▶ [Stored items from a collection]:
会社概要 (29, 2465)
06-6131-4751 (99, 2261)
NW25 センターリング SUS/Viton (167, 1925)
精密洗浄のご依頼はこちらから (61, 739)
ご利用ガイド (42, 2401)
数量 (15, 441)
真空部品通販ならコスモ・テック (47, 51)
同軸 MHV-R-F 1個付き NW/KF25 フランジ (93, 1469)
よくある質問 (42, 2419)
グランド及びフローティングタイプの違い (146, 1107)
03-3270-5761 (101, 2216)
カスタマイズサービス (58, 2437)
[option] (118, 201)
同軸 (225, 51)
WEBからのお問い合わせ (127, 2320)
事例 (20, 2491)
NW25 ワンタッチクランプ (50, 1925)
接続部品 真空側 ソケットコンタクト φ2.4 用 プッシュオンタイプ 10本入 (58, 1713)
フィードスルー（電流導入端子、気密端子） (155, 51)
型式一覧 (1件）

▶ [EXERCISE]:
From the first line to the last, transcribe the data exactly.

▶ [RESULT OF THE EXERCISE]:
会社概要 (29, 2465)
06-6131-4751 (99, 2261)
NW25 センターリング SUS/Viton (167, 1925)
精密洗浄のご依頼はこちらから (61, 739)
ご利用ガイド (42, 2401)
数量 (15, 441)
真空部品通販ならコスモ・テック (47, 51)
同軸 MHV-R-F 1個付き NW/KF25 フランジ (93, 1469)
よくある質問 (42, 2419)
グランド及びフローティングタイプの違い (146, 1107)
03-3270-5761 (101, 2216)
カスタマイズサービス (58, 2437)
[option] (118, 201)
同軸 (225, 51)
WEBからのお問い合わせ (127, 2320)
事例 (20, 2491)
NW25 ワンタッチクランプ (50, 1925)
接続部品 真空側 ソケットコンタクト φ2.4 用 プッシュオンタイプ 10本入 (58, 1713)
フィードスルー（電流導入端子、気密端子） (155, 51)
型式一覧 (1件）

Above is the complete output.